Are the best winter MTB boots sealed?
Waterproofing is only useful if the boot is well sealed enough to keep water from getting in and that can vary massively. Neoprene socks and sleeves at the ankle definitely help, but they only ever slow down flooding rather than stop it, unless you wear waterproof trousers over the top. However, the biggest fail in a lot of boots is gaps where tongues join or cuffs start, which can lead to water rushing in well below the level you think it should.
How much insulation do MTB boots have?
The level of insulation varies dramatically across the best winter MTB boots. Some have barely any warmth-boosting beyond water-resistant protection, which keeps them light and tight for hard riding, yet if you’re aware of that and ready to double-sock for added warmth then they can be just as suitable. Others are double-skin, Thinsulate loaded monsters with thermal, foil-faced insoles ready to go sub-zero without shivering, however, these can be seriously heavy, so you’re likely to feel like your feet are stuck in a shed when you’re trying to grind out the last few miles of a long day.
Which retention systems are best?
Another aspect of winter boots that you might not consider, but can make or break usability, are fasteners. Something that seems smart in the shop might be useless when covered in filth, and this can make boots come loose while riding or mean a long, increasingly angry fight to get them off at the end of a ride when you’re soaking wet and frozen. Zips are a prime example of reduced performance when they get gritty and icy, and exposed Velcro soon gets stuffed with junk and starts flapping rather than fastening. Boa dials actually work pretty well (they did start in skiing after all) but humble laces are still the simpler-is-smarter winners.
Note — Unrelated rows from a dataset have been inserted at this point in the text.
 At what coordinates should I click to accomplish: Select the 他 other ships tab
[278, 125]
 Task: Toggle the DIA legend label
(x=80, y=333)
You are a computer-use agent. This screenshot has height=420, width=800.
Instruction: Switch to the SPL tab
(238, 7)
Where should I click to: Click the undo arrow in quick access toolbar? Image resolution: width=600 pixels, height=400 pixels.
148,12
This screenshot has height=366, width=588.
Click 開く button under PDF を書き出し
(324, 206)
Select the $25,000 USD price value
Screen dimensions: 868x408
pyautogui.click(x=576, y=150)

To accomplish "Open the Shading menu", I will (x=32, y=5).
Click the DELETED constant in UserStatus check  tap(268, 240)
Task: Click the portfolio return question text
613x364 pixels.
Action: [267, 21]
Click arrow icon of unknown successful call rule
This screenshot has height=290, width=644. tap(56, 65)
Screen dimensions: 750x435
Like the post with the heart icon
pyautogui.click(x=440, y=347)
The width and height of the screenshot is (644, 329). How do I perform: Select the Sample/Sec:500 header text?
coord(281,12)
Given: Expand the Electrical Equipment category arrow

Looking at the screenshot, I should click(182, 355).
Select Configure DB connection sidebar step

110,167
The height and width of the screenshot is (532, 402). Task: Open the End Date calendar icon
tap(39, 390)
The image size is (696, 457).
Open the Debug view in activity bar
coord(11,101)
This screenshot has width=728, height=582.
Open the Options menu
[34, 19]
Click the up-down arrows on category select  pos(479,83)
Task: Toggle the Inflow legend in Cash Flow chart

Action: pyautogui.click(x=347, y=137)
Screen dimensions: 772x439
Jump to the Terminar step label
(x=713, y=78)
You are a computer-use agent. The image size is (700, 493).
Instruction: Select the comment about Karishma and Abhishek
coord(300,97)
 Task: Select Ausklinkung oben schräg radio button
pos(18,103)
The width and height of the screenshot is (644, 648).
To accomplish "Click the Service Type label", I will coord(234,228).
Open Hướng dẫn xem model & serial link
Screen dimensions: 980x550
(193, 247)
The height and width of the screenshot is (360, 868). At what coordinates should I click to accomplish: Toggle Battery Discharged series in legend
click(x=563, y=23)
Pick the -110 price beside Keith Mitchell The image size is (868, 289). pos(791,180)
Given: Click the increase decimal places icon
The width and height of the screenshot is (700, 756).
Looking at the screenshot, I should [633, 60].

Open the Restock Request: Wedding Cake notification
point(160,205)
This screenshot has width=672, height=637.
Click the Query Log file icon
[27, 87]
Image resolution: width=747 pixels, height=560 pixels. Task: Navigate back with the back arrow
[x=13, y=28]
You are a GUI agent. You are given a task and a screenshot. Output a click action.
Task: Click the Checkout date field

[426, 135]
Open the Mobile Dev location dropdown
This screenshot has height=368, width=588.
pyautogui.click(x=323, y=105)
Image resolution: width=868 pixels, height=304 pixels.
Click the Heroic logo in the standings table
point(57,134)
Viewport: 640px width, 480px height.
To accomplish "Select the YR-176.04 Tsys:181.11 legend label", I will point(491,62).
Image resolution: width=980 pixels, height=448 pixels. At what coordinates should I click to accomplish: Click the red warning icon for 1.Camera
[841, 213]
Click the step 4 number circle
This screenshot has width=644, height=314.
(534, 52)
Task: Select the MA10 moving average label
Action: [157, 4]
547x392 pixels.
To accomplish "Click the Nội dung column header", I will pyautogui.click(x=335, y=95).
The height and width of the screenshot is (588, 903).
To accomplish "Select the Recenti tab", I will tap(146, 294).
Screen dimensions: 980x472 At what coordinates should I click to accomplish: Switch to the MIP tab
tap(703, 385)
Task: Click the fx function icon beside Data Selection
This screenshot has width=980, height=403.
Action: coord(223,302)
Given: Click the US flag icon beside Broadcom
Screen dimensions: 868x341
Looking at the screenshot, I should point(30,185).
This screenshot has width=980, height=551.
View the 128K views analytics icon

How important is the sole?
Winter doesn’t just bring colder, wetter conditions, it also makes things a lot more slippery. That means you’ll be walking a lot, and more likely prone to slipping in the process. Cue some winter boots like Lake having full-on walking boot treads with optional ice spikes or at least toe stud options for traipsing up steep hike-a-bikes or cyclo-cross runs. Soles tend to be softer too, which is useful for flexing your foot slightly and keeping it mobile and warm rather than rigid and frigid. If you’re still competitive at the dark end of the calendar, look for boots that still have a stiff, pedal-focused sole.